▸ WHAT THIS TASK INVOLVES
Could you copy the records below exactly, leaving out any pictures they include?
====== PROVIDED DATA ======
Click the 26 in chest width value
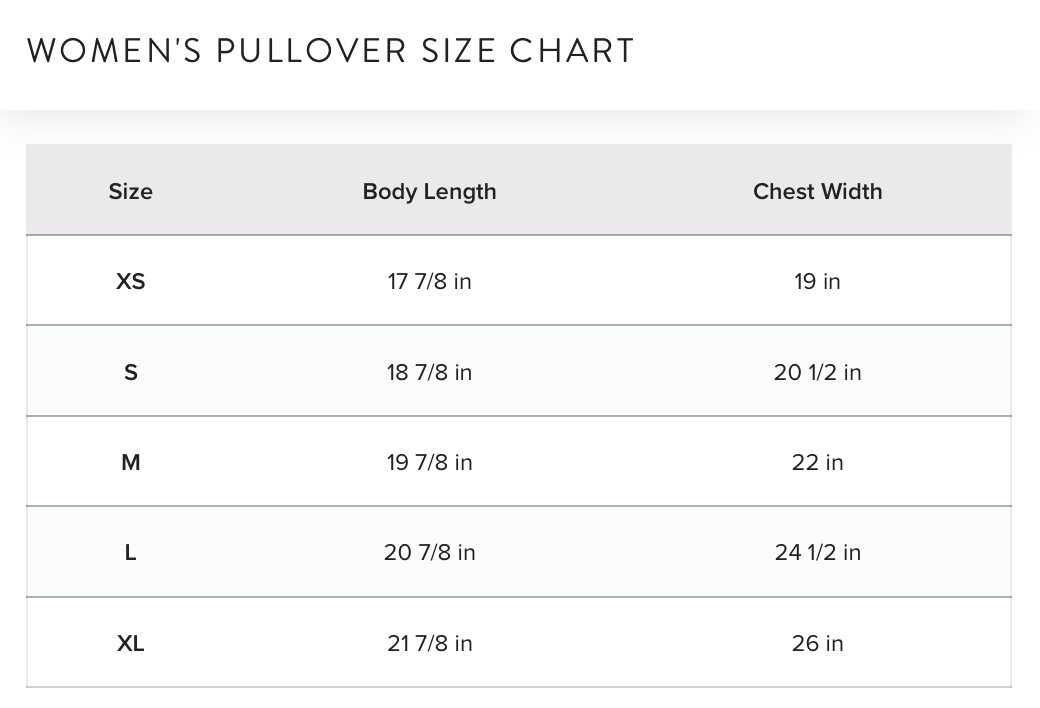1040x708 pixels. click(x=817, y=643)
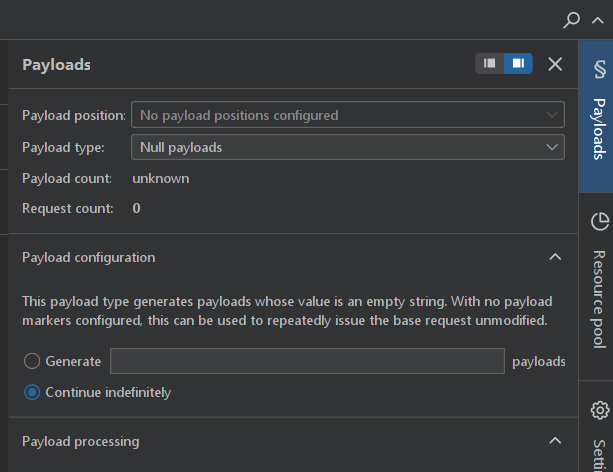Select the Generate radio button
The image size is (613, 472).
[x=32, y=361]
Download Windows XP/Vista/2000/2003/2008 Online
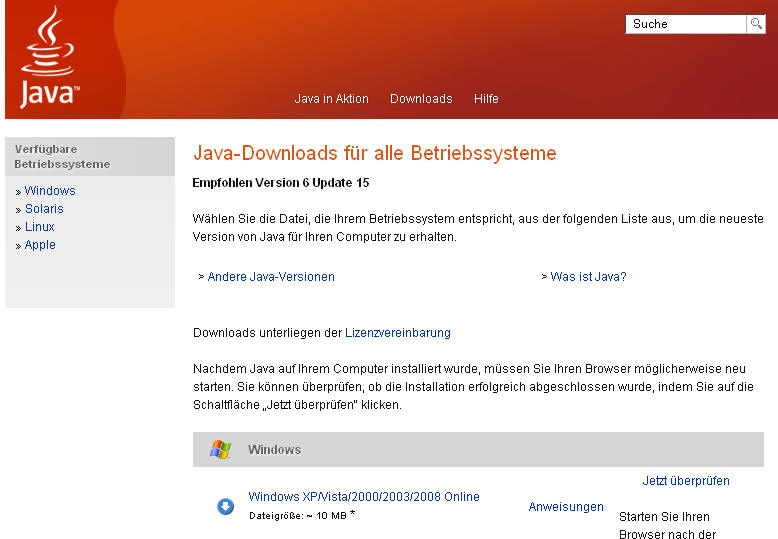This screenshot has height=539, width=778. (x=364, y=497)
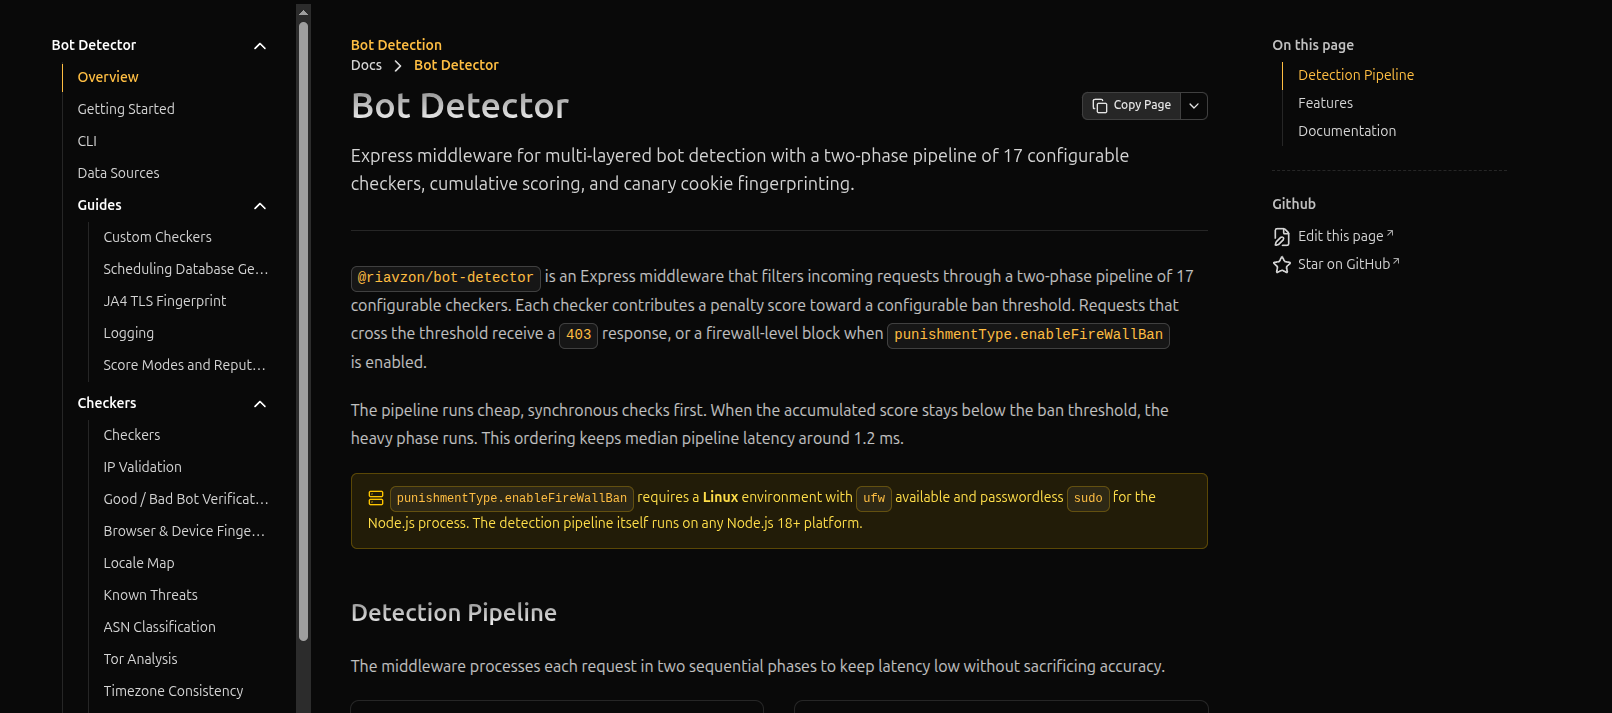Open the JA4 TLS Fingerprint guide

click(165, 301)
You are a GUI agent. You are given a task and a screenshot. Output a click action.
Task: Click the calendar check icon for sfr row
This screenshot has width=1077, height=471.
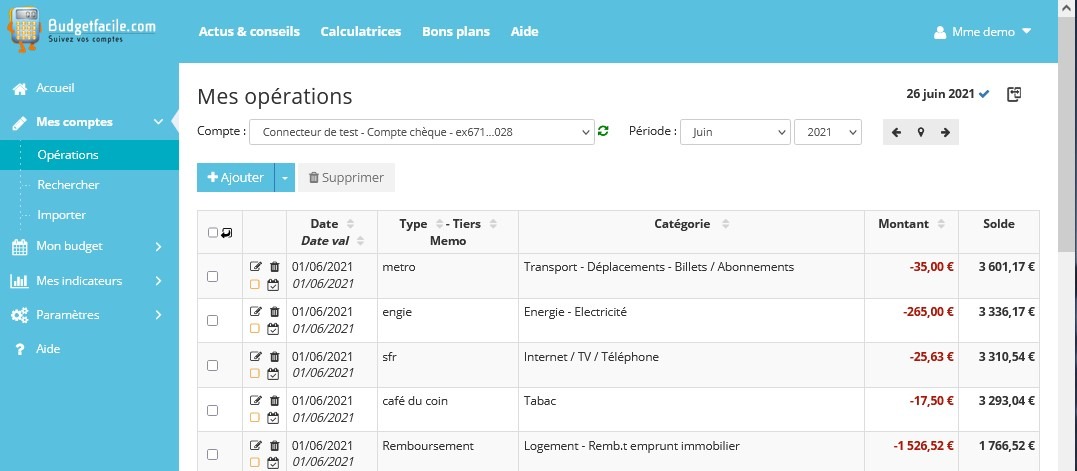click(x=273, y=373)
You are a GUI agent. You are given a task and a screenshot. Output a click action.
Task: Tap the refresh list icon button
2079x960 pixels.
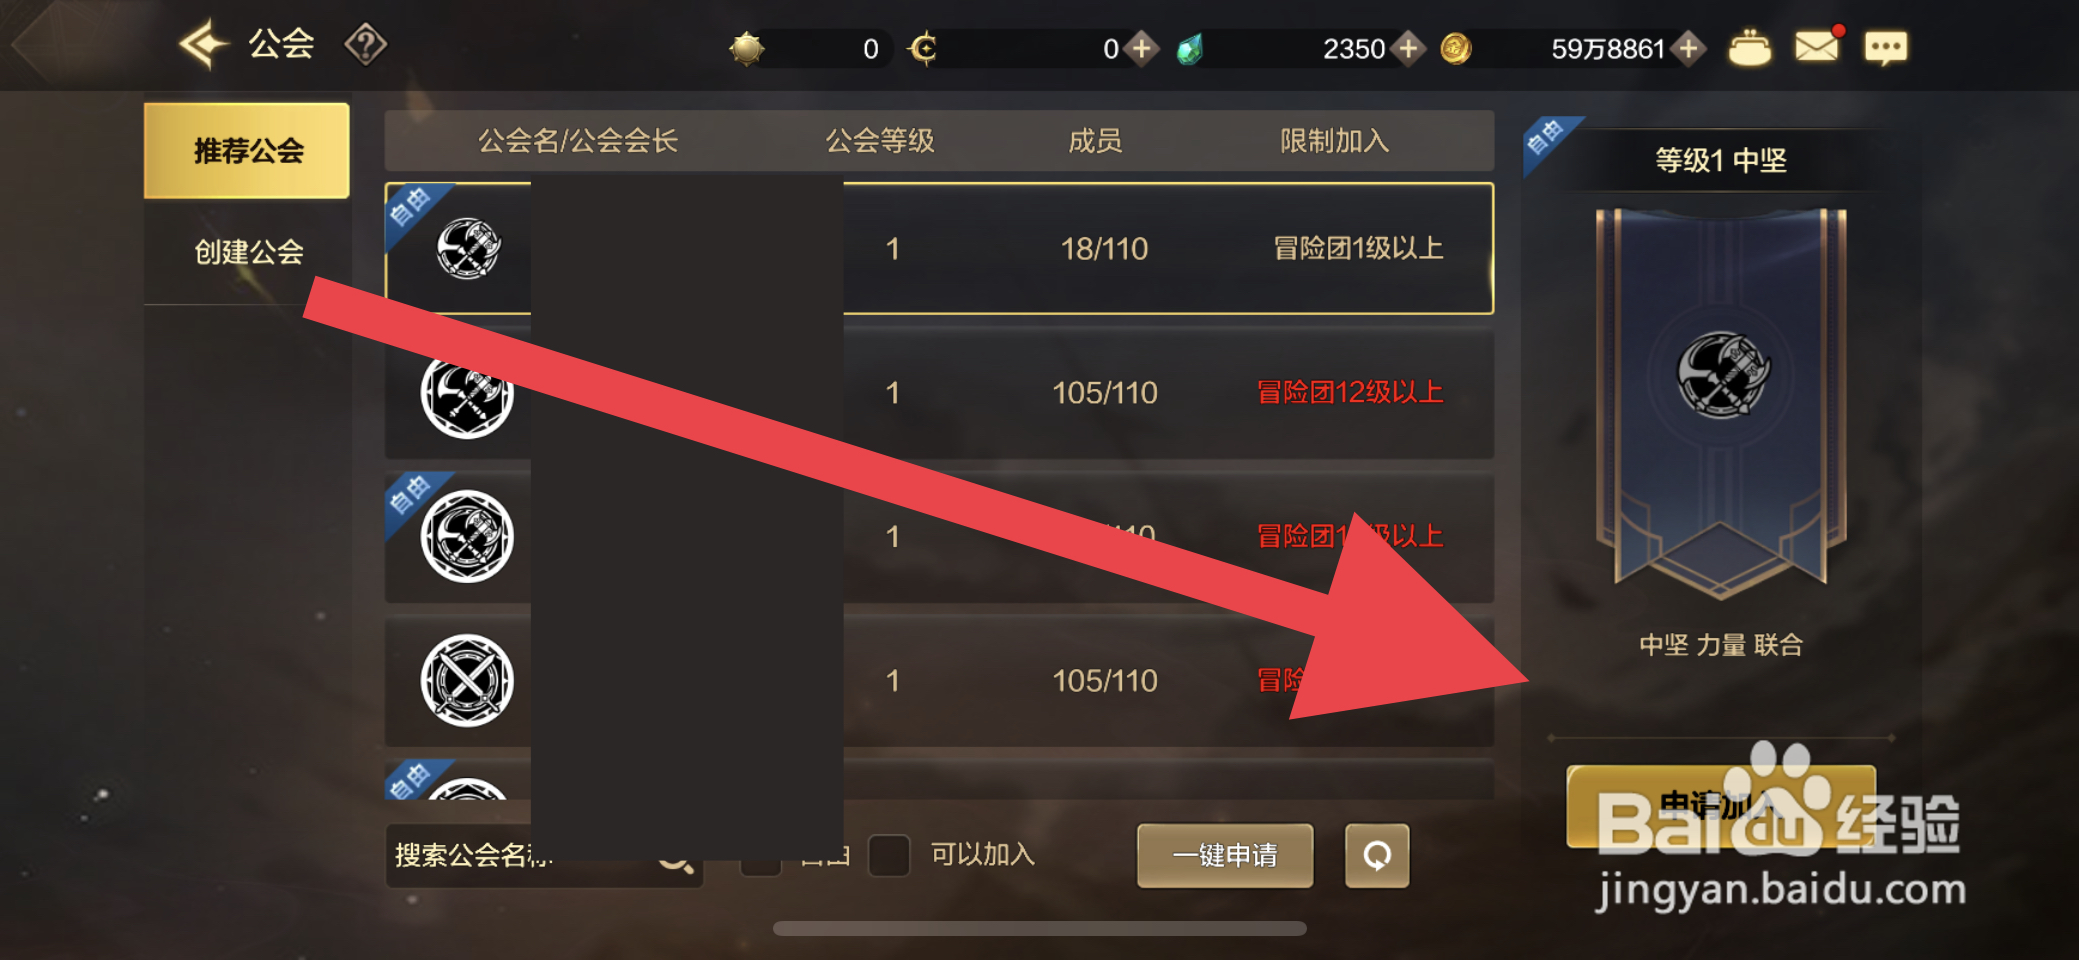pos(1377,855)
======
▸ ANSWER SECTION
Click the 26 in chest width value
1040x708 pixels. click(x=817, y=643)
Select the Generate radio button
The image size is (613, 472).
[x=32, y=361]
Download Windows XP/Vista/2000/2003/2008 Online
This screenshot has height=539, width=778. (x=364, y=497)
Open the JA4 TLS Fingerprint guide

click(165, 301)
You are a GUI agent. You are given a task and a screenshot. Output a click action.
Task: Click the calendar check icon for sfr row
This screenshot has width=1077, height=471.
click(x=273, y=373)
You are a GUI agent. You are given a task and a screenshot. Output a click action.
Task: Tap the refresh list icon button
2079x960 pixels.
pos(1377,855)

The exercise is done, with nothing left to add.